Comparative Physiological, Proteomic, and Metabolomic Insights into a Promising Low-Pruning Mulberry Cultivar for Silkworm Rearing

Abstract

Mulberry (Morus spp.) is an economically significant plant in the production of silk through feeding leaves to silkworm larvae. Traditional silkworm rearing is heavily labor-intensive, particularly in leaf collection, which leads to low efficiency and impedes the development of sericulture.

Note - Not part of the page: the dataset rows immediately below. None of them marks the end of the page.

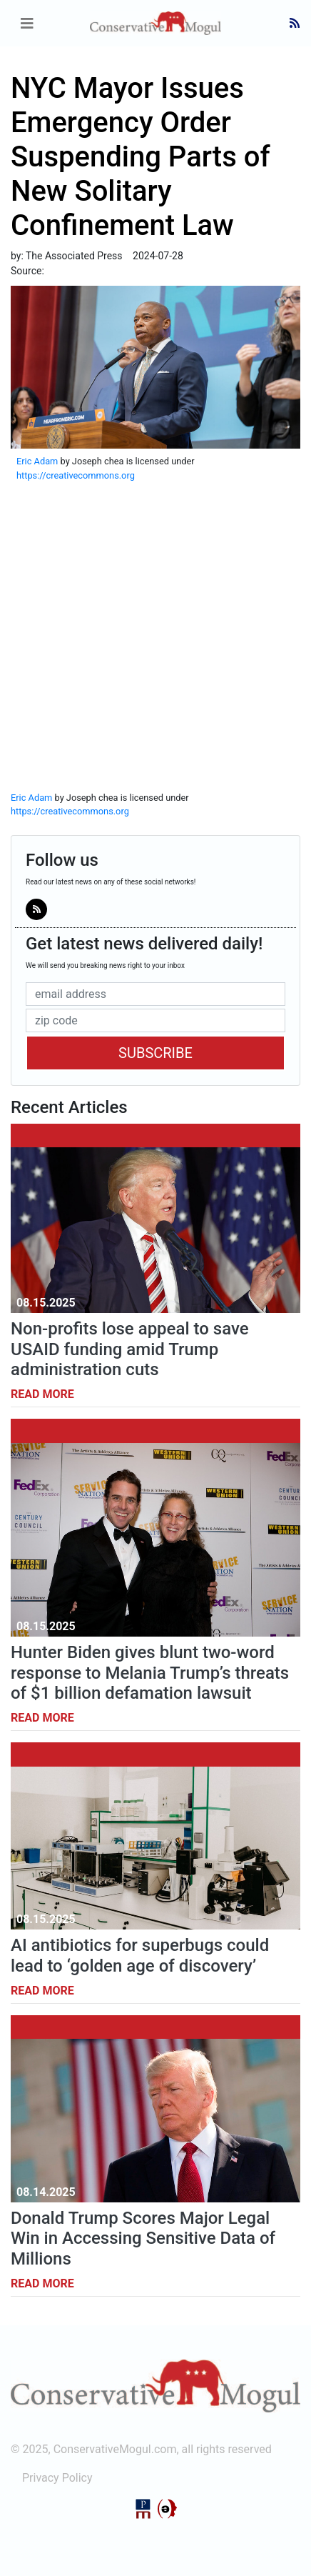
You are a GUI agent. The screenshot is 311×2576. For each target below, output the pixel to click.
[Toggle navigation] (27, 23)
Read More (42, 1394)
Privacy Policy (57, 2478)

Here, to assess the feasibility and effectiveness of a novel low-pruning mulberry cultivar, ZJ1, in the silkworm rearing industry, a comprehensive investigation integrating physiological, proteomic, and metabolomic analyses was conducted in comparison with the traditionally high-pruning cultivar, N14. The low-pruning mulberry variety ZJ1 exhibited a notable increase in annual leaf yield of 43.94%, along with a significant enrichment of serine and isoleucine contents, in contrast to those of the high-pruning variety N14. Through iTRAQ proteomics and LC-MS/MS metabolomics analyses, a total of 561 reduced and 803 increased differentially expressed proteins (DEPs), as well as 332 differential expressed metabolites (DEMs) in positive ions and 192 DEMs in negative ions, were identified in the ZJ1 group relative to the N14 group, respectively. The observed features in amino acid profiles and the enrichment of the sucrose-related metabolic pathway provided interesting insights for future endeavors in mulberry variety improvement and the optimization of silkworm diet formulations. Collectively, the low-pruning cultivar ZJ1, characterized by its rapid growth, high leaf productivity, and suitability for mechanized operations, is expected to be an efficient substitute in improving the future sericultural industry, especially in urbanized and industrialized regions.

Keywords: low-pruning cultivation; metabolomics; mulberry; proteomics; sericulture.

Figure 1

Field growth and harvest performance phenotype of different cultivated mulberries. The cultivation of high-pruning mulberry N14 before (A) and after (B) a field harvest. The cultivation of low-pruning mulberry ZJ1 before (C) and after (D) a field harvest. Scale bar = 50 cm.

Figure 2

Comparison of the cocoons produced by silkworms reared on different cultivated mulberry leaves. (A) Phenotypic comparison of the leaves of high-pruning (upper) and low-pruning (bottom) mulberries, respectively. (B) Silkworm cocoons produced by feeding high-pruning mulberry leaves (upper) and low-pruning mulberry leaves (bottom), respectively.

Figure 3

Identification and ontological classification of the differentially expressed proteins in low-pruning mulberry leaves. (A) Volcano plot of differentially expressed proteins, depicting the log2 fold-change (x-axis) versus the −log10 Qvalue (y-axis, representing the probability that the protein is differentially expressed). Qvalue < 0.05 and Foldchange > 1.2 are set as the significant thresholds for differential expression. The red and green dots indicate points of interest that display both large-magnitude fold-changes as well as high statistical significance. Dots in red mean significantly upregulated proteins which passed the screening threshold. Dots in green mean significantly downregulated proteins which passed the screening threshold. And gray dots are non-significantly differentially expressed proteins. (B) Gene ontology analysis of differentially expressed proteins. The x-axis displays the protein count; the y-axis displays the GO term.

Figure 4

Subcellular localization and enriched functional classification of DEPs in low-pruning mulberry leaves based on KEGG pathways. (A) Subcellular localization prediction of DEPs in low-pruning mulberry leaves. (B) Statistics of the top 20 enriched pathways of DEPs in each pairwise comparison.

Figure 5

Metabolomics analysis of low-pruning mulberry leaves and high-pruning mulberry leaves. Volcano plot (A,B), heatmap (C,D), and KEGG enrichment analysis (E,F) showing differently expressed metabolites (DEMs) in low-pruning ZJ1 leaves compared to those in high-pruning N14 leaves. The left line, including panels (A,C,E), shows the DEMs in positive ion mode. On the right panel, including panels (B,D,F), the DEMs in negative ion mode are displayed.

Figure 6

Integrated correlation analyses of proteomics and metabolomics data. (A) Heatmap showing correlation clustering of DEPs and DEMs identified in low-pruning mulberry leaves compared to that in high-pruning mulberry leaves. Each row represents a differential metabolite and each column represents a differential protein, with blue representing a negative correlation and red representing a positive correlation. (B) Splsda analysis of the correlation between differential proteins and differential metabolites in low-pruning mulberry leaves compared to that in high-pruning mulberry leaves. Each dot in the circle represents a protein, and each square represents a metabolite. An acute angle between differential proteins and differential metabolites stands for a positive correlation, while an obtuse angle stands for a negative correlation. The greater the length from the differential metabolites and differential proteins to the center of the circle, the stronger the relationship and vice versa.